PROBLEM DETAILS: Produce a word-for-word copy of the lines from the one that contains "Given: Click the Share icon" to the final line of the data below, with all pictures dropped.

───── EXERCISE MATERIALS ─────

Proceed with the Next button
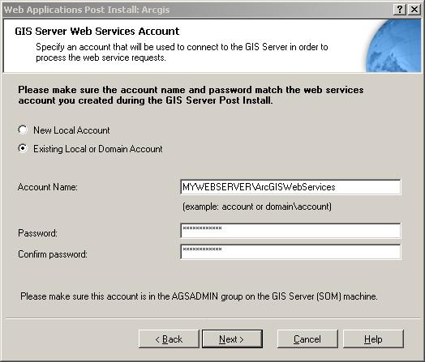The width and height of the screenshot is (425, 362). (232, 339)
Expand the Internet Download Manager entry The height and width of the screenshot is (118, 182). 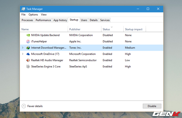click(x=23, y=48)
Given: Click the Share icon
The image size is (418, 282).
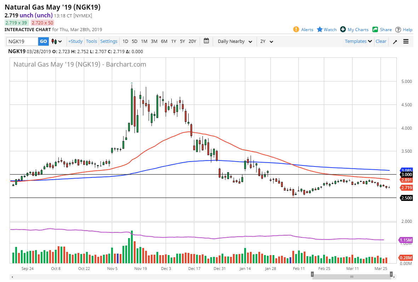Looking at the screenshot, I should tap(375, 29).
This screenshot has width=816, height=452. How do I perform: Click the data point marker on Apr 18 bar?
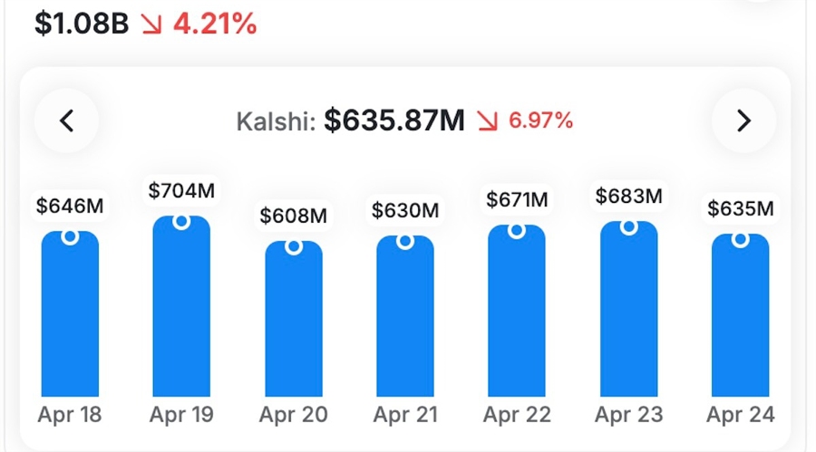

─────

RESULT FOR THIS TASK:
Given: Click the Share icon
The image size is (418, 282).
Looking at the screenshot, I should tap(375, 29).
This screenshot has width=816, height=452. How do I perform: Click the data point marker on Apr 18 bar?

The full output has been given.